Nasëem hocha la tête, une lueur de fierté illuminant son visage. Ils continuèrent leur repas, le jeune homme répondant patiemment aux multiples interrogations, dévoilant les arcanes de son art ; expliquant qu’il puisait dans les énergies cosmiques pour accomplir des prodiges, partageant ses rites ancestraux et les innombrables heures de formation nécessaires pour maîtriser son essence spirituelle. Mais il se garda bien de parler des Darck, de la Créatrice ou de Khalarie.

Fascinée, Lynéxia buvait ses paroles. Chaque révélation de son sauveur ouvrait un monde de possibilités.
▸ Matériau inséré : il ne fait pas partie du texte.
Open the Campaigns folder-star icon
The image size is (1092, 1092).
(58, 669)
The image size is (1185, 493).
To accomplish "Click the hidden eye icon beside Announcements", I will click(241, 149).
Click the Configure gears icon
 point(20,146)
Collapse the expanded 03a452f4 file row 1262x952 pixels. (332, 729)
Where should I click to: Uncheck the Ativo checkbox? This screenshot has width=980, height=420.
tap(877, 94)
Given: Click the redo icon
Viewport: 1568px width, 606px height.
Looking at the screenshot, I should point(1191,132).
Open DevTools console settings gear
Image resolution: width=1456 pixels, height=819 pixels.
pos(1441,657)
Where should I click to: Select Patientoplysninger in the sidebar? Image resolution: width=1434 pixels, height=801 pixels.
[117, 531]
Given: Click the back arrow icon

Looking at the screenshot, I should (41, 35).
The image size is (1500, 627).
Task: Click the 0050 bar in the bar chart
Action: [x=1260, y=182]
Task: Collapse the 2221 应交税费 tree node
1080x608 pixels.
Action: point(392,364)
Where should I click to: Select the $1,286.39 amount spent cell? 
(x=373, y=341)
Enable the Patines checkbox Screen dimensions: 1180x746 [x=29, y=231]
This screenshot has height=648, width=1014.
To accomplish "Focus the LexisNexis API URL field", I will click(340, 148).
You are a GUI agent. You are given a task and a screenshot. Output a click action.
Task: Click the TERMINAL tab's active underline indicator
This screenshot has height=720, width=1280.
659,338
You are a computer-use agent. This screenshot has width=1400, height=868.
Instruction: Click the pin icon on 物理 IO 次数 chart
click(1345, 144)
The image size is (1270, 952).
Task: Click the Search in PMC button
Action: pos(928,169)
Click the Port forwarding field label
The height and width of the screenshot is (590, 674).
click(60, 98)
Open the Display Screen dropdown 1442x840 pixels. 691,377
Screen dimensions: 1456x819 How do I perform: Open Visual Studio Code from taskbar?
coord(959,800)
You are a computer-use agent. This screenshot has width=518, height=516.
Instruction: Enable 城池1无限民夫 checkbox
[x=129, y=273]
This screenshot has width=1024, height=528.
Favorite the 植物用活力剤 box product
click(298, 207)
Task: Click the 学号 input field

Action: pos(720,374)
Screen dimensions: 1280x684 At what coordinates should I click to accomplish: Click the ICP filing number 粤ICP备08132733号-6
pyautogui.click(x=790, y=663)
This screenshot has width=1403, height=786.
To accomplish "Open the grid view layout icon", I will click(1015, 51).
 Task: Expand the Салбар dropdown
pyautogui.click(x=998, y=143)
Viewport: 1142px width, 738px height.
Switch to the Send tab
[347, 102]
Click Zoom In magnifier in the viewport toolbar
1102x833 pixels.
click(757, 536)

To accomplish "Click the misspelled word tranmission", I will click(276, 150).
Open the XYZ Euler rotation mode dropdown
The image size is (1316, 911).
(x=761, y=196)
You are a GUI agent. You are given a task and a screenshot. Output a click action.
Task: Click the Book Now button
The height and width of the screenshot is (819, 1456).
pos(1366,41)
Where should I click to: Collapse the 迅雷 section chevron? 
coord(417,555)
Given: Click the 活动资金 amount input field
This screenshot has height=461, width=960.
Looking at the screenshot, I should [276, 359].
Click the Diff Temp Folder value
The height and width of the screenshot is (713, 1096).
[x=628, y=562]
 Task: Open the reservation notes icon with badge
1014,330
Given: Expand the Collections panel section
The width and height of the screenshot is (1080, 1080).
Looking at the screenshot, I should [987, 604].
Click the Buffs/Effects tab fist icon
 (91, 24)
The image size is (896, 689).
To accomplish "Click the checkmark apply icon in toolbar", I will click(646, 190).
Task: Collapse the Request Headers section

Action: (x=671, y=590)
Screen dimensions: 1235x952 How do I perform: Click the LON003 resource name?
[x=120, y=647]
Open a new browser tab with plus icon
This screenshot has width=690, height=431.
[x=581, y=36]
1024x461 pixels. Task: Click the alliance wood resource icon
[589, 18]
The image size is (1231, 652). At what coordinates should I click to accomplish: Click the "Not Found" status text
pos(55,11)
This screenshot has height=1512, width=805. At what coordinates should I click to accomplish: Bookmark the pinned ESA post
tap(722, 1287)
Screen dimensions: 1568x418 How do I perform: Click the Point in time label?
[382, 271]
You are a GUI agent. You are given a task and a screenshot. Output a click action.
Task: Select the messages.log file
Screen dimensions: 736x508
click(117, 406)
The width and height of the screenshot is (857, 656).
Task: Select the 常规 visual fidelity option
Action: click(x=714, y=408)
Une fois le festin terminé, ils rejoignirent des fauteuils douillets. La chaleur du feu les enveloppait, instaurant un environnement propice à la confidence. Au fur et à mesure que la soirée s’écoulait, elle finit par succomber à la somnolence, bercée par la timbre rassurant du Druide. Nasëem transforma l’assise de la demoiselle en un lit confortable et la couvrit. Ensuite, épuisé par la journée, il regagna son siège pour se laisser submerger par ses pensées.